No se esfumarían, llegado el caso, como si una bomba nuclear los borrara de la faz de la tierra. No, desaparecerían al ser engullidos por un pez mayor que hoy se llama Morena.
De hecho, los mexicanos ya fuimos testigos de un proceso similar: el que en tres años desfondó al PRD por obra y gracia de Andrés Manuel López Obrador, para nutrir a su nueva y muy propia formación política oficialmente denominada Movimiento de Regeneración Nacional. Baste un dato: en 2012, cuando AMLO compitió por la Presidencia de la República con las siglas del PRD, en la elección de diputados federales ese partido obtuvo en todo el país el 18.36 por ciento de los votos.
Tres años más tarde, en 2015, en comicios similares el Sol Azteca a obtuvo el 10.83 por ciento y Morena, que participaba por primera vez (había obtenido su registro apenas en 2014), se llevó el 8.37.
Ese desangramiento de la militancia perredista se agudizó en las elecciones estatales que hubo en 2016 y 2017 (en el Estado de México Morena sacó el doble de votos que el PRD), lo que explica perfectamente por qué para los comicios de este año el de la Revolución Democrática no titubeó en formar parte de esa extraña coalición con el PAN: es una jugada de supervivencia.
Dicho de otra forma, los del Sol Azteca aceptaron ir de socios minoritarios con el PAN porque saben que de haber ido solos o cuando mucho con Movimiento Ciudadano, corrían el riesgo de extinguirse o volverse marginales en las urnas con porcentajes de votación que rondarían el 6 por ciento.
Volviendo al punto inicial de esta colaboración, siempre conscientes de que las campañas llevan apenas una semana y todo puede pasar en los 87 días que faltan para las elecciones, lo previsible es que si Morena gana y el PRI (con todo y el Verde y el Panal de aliados) termina la competencia en el tercer lugar, va a ser un bocado muy apetitoso y fácil de engullir para López Obrador.

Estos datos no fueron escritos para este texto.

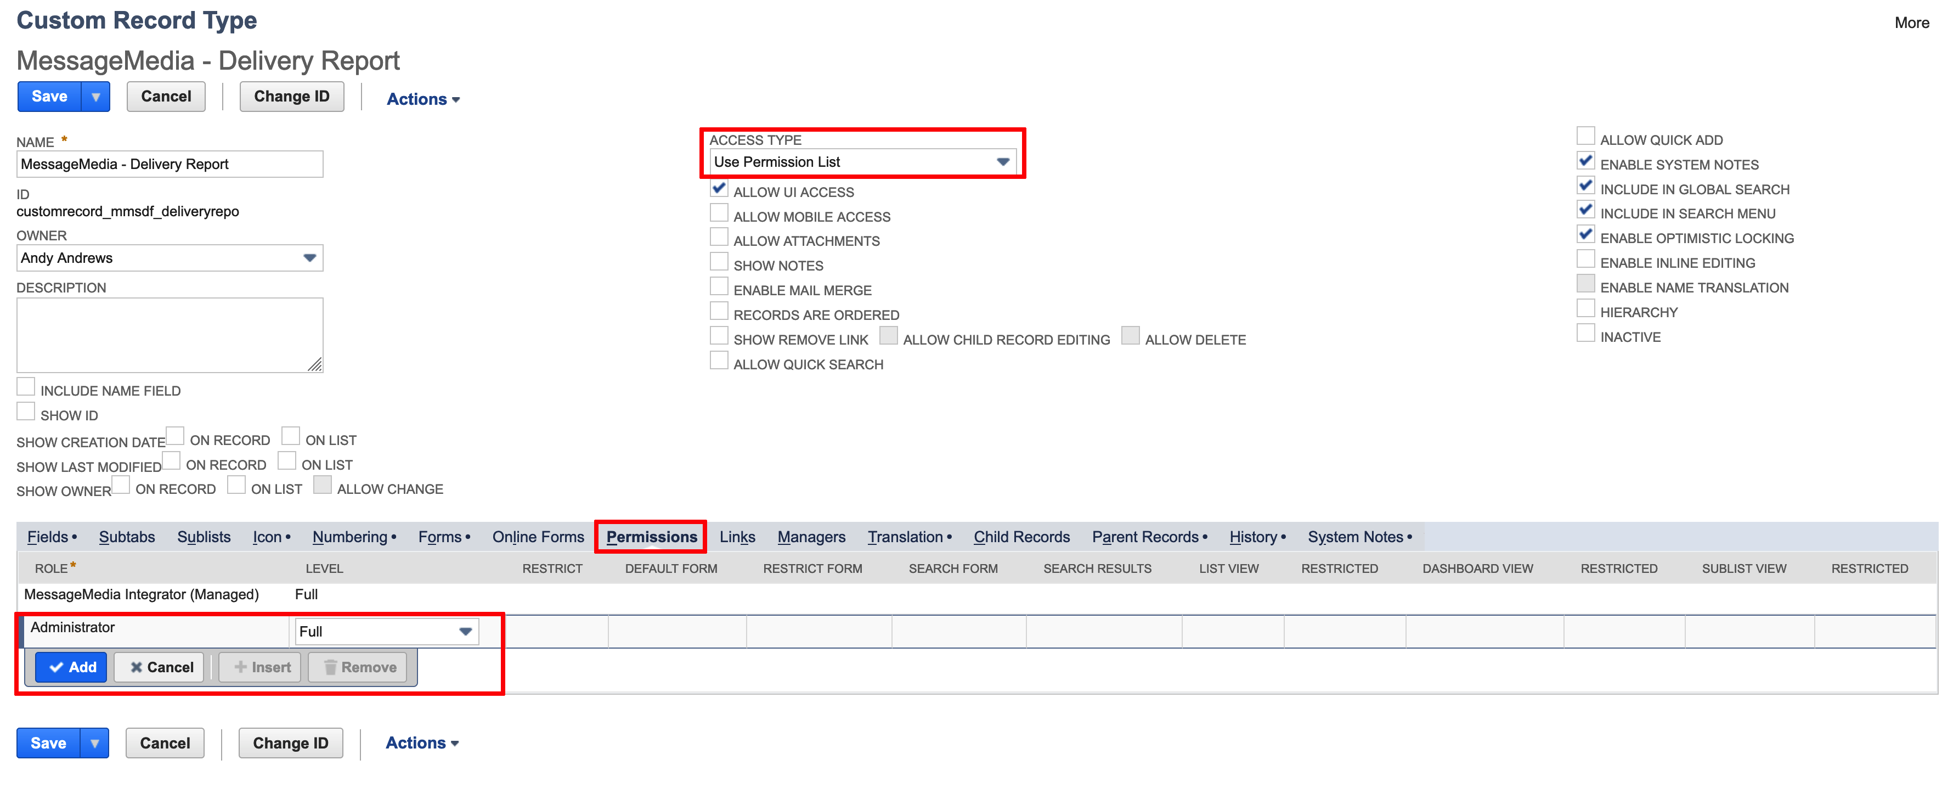The height and width of the screenshot is (788, 1942).
Task: Open the ACCESS TYPE dropdown
Action: (1003, 161)
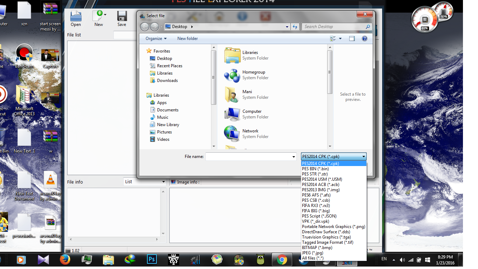Click the New folder button
Image resolution: width=478 pixels, height=269 pixels.
coord(188,39)

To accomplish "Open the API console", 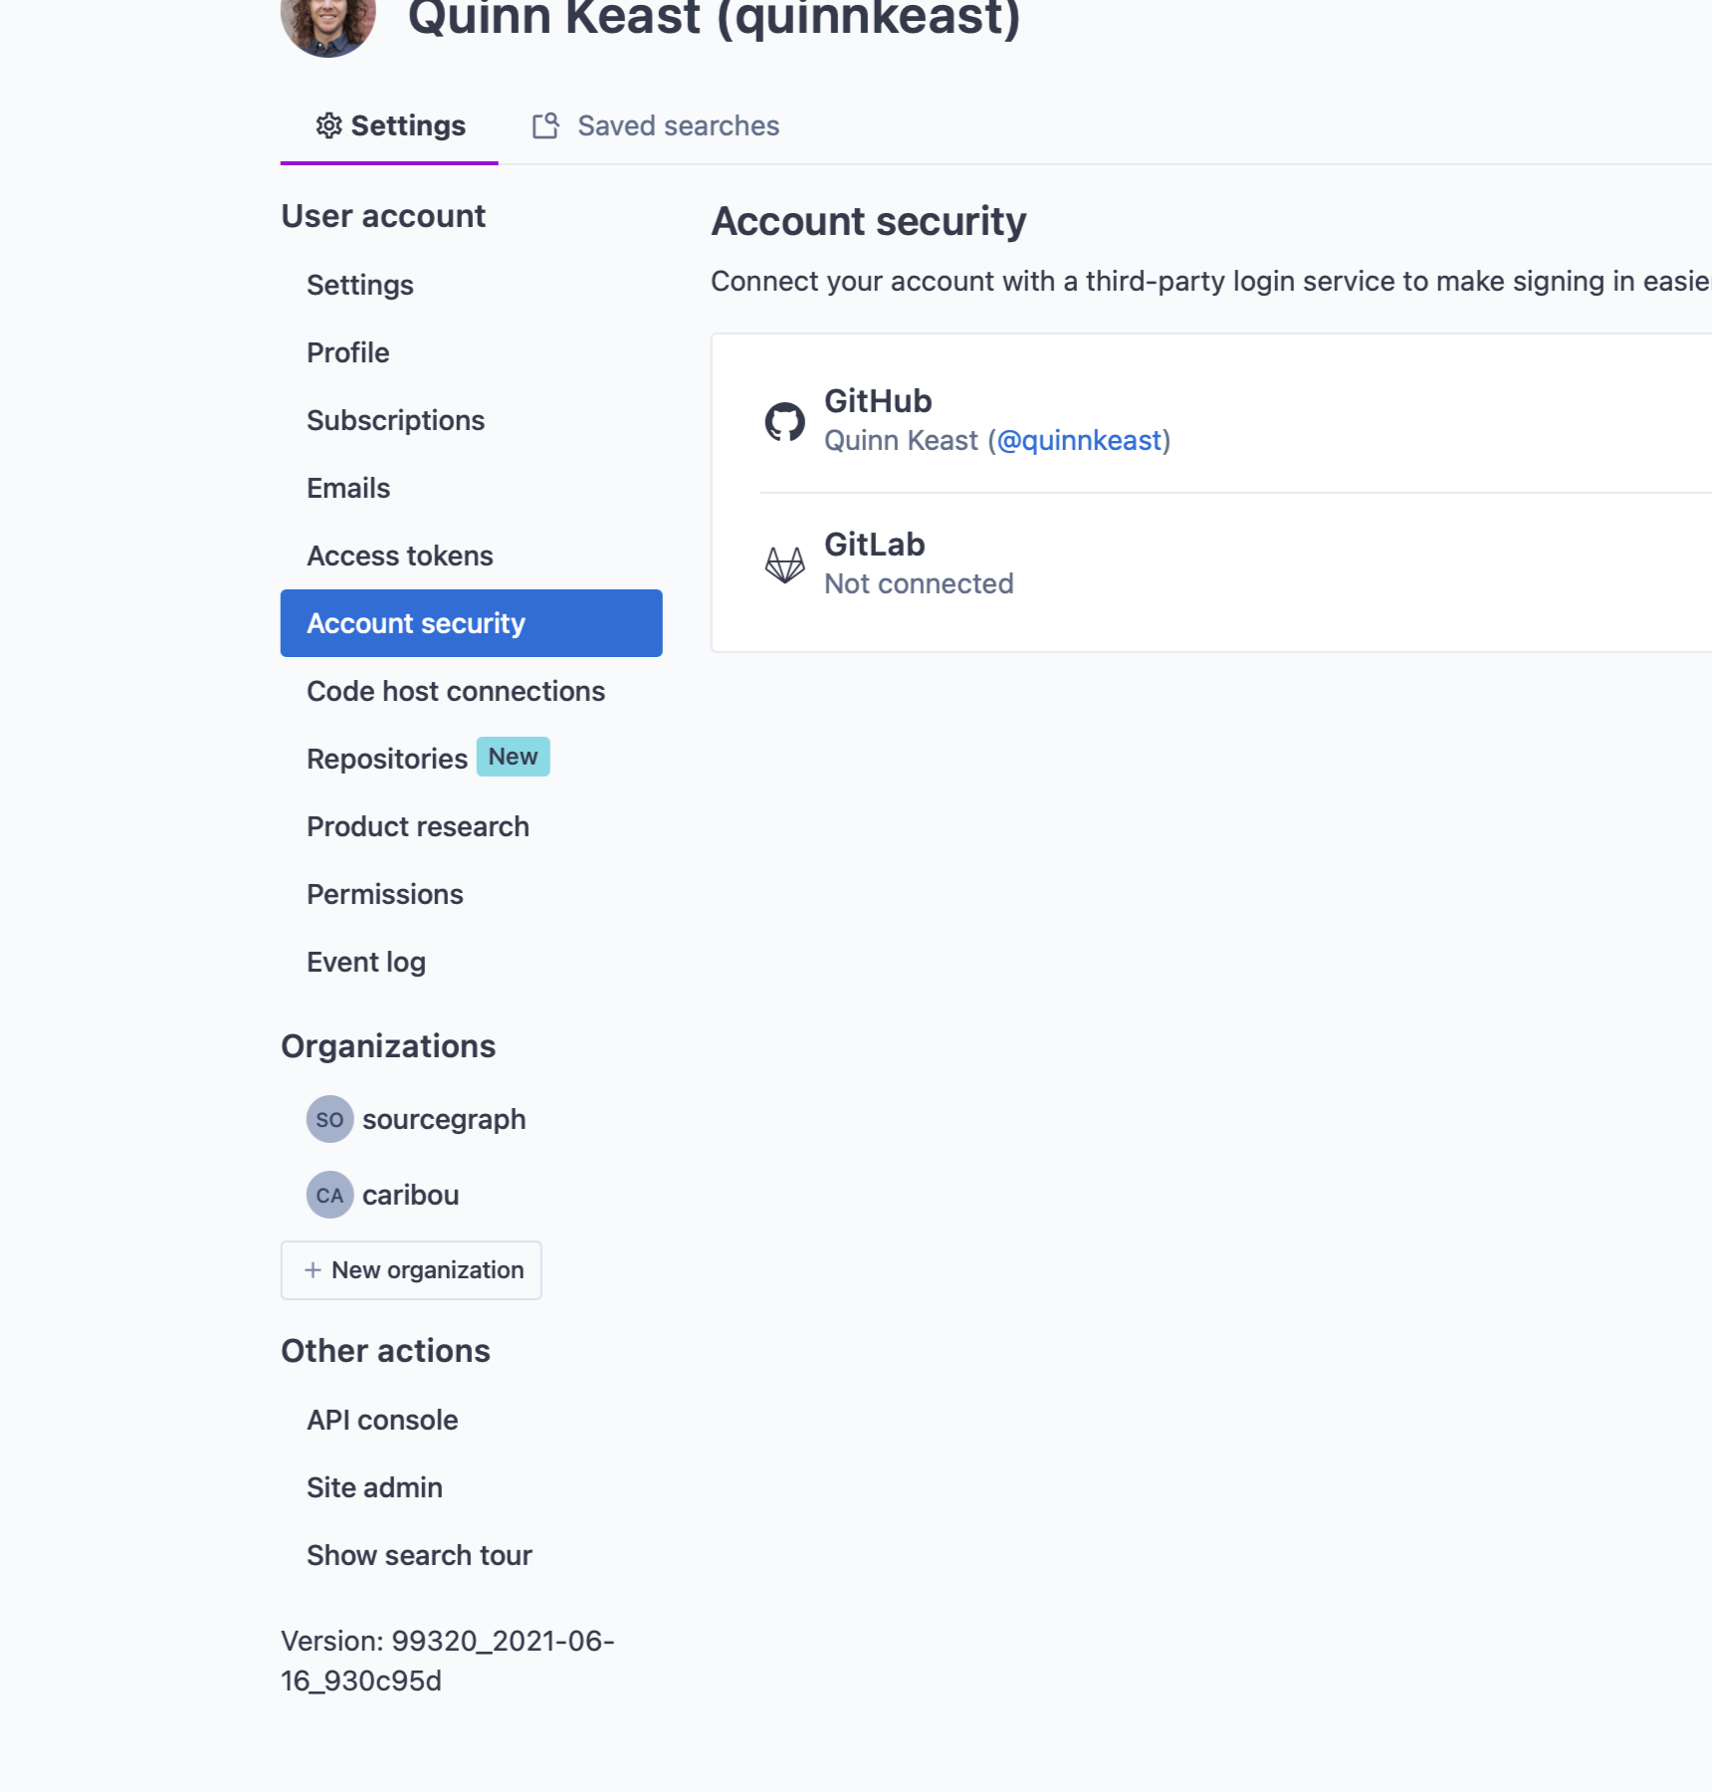I will [x=382, y=1420].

Sabe cómo hacerlo, le gusta hacerlo y, al final del día, su ADN es priísta. No deja de ser interesante el dato de que el único candidato(a) presidencial en esta contienda que alguna vez ha militado en el PRI es precisamente AMLO.
Independientemente de que su eventual triunfo lo dotaría de inmensos recursos de todo tipo para emprender cualquier operación política de largo aliento, lo que es innegable es que AMLO es esencialmente un político de masas; un político que gusta de los baños de pueblo y se comunica fácilmente con la gente; un auténtico Zoon Politikon expansivo e invasivo. Con esas características acreditadas ¿resistiría la tentación de dar forma a un nuevo partido -sea que se siguiera llamando Morena o cambiara de nombre- que fuera el hegemónico a nivel nacional durante las siguiente décadas?
Habrá quienes puedan estar pensando que ya en el 2000 el PRI perdió la Presidencia y doce años después resurgió con la fortaleza suficiente para recuperarla. Frente a esta reflexión válida de entrada, habría ahora circunstancias que permiten prever como inviable una recuperación semejante. La primera, que ni Vicente Fox ni Felipe Calderón se propusieron nunca la extinción del tricolor, sea porque no quisieran o porque no supieron cómo hacerlo. Y segunda, al abandonar la Presidencia de la República el PRI mantuvo una fuerte presencia territorial con 20 gobernadores, varios de ellos al frente de las entidades con los mayores padrones electorales, excepto el entonces Distrito Federal. Quizá el factor determinante es la diferencia abismal en las capacidades de operación y dedicación política de AMLO frente a Fox o Calderón.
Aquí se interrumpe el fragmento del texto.